= Jane Connors (police officer) =

British police officer

Jane Sophie Connors, (born October 1968) is a senior British police officer. Having served in the Metropolitan Police, she joined Police Scotland in 2023 as Deputy Chief Constable (Operational Policing). She was suspended in Dec 2025 due to serious allegations of bullying.

==Biography==
She began her service in the Metropolitan Police in east London in 1993, rising to Deputy Assistant Commissioner and heading Met Taskforce and Public Order Planning Command, both within Met Operations. She was awarded the Queen's Police Medal (QPM) in the 2019 Birthday Honours. She was the Strategic Lead for COVID and Violent Crime, in which role she led the investigation into 'Partygate'.

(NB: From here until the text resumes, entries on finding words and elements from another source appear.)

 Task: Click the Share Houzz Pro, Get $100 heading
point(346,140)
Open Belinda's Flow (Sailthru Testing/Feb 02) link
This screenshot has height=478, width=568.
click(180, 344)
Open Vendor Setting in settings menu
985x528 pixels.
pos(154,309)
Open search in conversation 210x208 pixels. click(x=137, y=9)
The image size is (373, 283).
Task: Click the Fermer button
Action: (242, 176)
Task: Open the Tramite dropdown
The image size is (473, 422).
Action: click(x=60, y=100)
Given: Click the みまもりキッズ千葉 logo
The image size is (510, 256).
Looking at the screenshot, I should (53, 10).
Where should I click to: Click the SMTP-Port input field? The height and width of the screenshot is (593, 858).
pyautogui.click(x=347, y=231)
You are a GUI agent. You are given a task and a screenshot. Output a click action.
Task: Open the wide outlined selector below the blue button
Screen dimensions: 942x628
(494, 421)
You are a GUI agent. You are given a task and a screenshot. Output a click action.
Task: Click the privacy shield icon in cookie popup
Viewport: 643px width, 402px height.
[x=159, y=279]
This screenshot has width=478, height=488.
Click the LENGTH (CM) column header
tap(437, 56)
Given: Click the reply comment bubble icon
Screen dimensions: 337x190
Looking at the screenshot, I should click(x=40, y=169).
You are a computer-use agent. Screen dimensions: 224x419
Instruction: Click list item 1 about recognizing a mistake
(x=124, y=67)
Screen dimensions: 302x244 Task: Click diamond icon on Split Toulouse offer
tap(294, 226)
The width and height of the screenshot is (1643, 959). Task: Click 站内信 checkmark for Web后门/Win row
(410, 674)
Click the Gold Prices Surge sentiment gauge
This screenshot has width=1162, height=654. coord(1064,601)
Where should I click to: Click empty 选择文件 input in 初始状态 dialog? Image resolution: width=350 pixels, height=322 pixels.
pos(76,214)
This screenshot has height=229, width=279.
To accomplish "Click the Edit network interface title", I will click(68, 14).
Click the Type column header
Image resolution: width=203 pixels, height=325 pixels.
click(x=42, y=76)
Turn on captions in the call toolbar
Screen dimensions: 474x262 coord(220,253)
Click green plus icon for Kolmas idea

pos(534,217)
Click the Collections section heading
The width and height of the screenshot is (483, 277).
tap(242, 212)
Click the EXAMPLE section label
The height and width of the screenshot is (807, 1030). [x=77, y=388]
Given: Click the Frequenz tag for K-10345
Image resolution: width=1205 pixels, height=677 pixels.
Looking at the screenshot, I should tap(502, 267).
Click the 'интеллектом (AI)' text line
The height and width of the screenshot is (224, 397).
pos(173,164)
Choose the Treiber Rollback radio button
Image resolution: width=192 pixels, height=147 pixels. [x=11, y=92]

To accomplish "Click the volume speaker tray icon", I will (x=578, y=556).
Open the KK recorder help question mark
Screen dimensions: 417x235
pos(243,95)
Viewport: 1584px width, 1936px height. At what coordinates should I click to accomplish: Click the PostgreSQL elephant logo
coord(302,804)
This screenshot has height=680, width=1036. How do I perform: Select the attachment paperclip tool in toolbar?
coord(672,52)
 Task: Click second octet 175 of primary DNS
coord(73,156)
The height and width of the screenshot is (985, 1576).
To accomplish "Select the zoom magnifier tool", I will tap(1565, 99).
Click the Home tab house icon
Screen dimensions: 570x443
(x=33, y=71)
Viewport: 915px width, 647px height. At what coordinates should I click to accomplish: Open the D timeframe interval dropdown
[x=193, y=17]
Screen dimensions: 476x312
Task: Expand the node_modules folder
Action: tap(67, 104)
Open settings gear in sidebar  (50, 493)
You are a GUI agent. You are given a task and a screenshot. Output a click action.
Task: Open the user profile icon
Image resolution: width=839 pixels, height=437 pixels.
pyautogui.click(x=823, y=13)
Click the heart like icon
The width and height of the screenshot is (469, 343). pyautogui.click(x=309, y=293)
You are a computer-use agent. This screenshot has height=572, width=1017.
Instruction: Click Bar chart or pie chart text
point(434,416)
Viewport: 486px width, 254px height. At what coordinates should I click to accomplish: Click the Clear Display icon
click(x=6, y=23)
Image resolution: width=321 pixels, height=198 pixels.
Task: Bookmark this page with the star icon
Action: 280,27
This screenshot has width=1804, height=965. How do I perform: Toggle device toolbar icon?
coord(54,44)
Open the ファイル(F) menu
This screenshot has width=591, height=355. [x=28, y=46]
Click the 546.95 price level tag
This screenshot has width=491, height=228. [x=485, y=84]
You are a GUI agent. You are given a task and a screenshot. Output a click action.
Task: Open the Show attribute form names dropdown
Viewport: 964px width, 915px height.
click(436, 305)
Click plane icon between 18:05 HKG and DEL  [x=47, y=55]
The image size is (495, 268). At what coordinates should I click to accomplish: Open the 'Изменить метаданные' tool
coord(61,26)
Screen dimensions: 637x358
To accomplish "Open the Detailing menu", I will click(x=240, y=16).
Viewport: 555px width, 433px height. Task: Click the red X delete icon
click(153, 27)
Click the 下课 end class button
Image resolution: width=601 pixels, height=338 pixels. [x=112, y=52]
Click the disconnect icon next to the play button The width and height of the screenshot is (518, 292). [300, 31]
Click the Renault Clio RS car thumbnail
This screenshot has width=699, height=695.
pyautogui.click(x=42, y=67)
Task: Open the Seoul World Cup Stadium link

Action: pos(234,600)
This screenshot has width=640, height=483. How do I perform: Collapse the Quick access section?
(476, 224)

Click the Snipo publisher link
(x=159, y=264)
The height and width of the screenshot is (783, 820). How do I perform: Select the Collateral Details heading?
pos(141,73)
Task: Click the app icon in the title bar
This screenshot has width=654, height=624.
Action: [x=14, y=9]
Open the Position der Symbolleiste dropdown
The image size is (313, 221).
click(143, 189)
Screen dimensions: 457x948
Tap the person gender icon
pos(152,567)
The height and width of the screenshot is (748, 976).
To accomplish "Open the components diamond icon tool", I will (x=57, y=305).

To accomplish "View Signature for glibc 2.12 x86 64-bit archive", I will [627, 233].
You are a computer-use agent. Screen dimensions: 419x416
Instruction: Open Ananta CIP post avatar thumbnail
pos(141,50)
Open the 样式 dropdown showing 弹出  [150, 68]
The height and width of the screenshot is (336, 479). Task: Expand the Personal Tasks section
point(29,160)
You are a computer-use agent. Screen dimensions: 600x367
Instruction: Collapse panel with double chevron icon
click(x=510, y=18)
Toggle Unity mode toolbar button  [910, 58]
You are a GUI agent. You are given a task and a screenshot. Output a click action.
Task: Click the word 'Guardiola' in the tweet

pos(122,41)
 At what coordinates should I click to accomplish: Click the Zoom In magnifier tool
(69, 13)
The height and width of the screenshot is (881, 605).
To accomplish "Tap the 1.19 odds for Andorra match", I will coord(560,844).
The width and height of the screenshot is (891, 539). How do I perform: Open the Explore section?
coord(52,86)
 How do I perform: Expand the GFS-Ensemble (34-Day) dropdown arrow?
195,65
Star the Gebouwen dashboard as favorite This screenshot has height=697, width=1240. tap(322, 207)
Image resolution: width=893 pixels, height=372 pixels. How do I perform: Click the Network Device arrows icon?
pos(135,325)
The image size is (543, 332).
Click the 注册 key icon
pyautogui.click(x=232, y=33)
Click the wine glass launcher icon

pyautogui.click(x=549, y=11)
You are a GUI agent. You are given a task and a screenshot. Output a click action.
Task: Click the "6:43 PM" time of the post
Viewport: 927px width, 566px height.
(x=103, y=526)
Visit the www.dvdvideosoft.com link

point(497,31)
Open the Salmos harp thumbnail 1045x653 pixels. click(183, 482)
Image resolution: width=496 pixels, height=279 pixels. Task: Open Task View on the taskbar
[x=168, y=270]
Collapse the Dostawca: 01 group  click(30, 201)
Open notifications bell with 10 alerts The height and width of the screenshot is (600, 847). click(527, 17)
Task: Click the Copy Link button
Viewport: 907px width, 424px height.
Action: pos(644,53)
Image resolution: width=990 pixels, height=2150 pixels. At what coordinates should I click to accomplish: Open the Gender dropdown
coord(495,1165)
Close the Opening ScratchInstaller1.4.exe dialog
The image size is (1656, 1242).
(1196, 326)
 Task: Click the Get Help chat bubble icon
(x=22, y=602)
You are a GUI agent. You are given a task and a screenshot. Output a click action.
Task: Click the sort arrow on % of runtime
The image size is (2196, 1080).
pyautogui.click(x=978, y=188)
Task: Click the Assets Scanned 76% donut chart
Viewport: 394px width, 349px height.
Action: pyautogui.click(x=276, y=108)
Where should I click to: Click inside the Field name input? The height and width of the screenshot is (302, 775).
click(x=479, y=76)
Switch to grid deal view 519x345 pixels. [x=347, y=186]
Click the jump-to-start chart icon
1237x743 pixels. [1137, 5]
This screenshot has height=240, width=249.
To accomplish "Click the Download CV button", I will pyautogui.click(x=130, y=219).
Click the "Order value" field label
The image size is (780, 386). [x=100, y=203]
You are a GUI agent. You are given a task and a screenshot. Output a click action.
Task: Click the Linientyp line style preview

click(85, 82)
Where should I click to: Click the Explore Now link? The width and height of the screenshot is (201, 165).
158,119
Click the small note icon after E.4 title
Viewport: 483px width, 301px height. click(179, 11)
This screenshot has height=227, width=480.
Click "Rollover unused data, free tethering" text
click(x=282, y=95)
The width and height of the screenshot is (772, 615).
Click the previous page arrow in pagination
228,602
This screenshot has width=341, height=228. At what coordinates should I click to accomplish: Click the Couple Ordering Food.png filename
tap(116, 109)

She transferred to Police Scotland in 2023, beginning with Crime and Operational Support. Later that year, in the 2023 Demise Honours, she was appointed Lieutenant of the Royal Victorian Order (LVO) for leading the command team for Operation London Bridge (i.e. Queen Elizabeth II's funeral) the previous year. In June 2023 she was made Director of the Cyber and Fraud Centre - Scotland.

In March 2024 she became Deputy Chief Constable Designate and lead for Local Policing, Change and the response to Violence against Women and Girls (VAWG), having been the initial coordinator and leader on VAWG within the Metropolitan Police.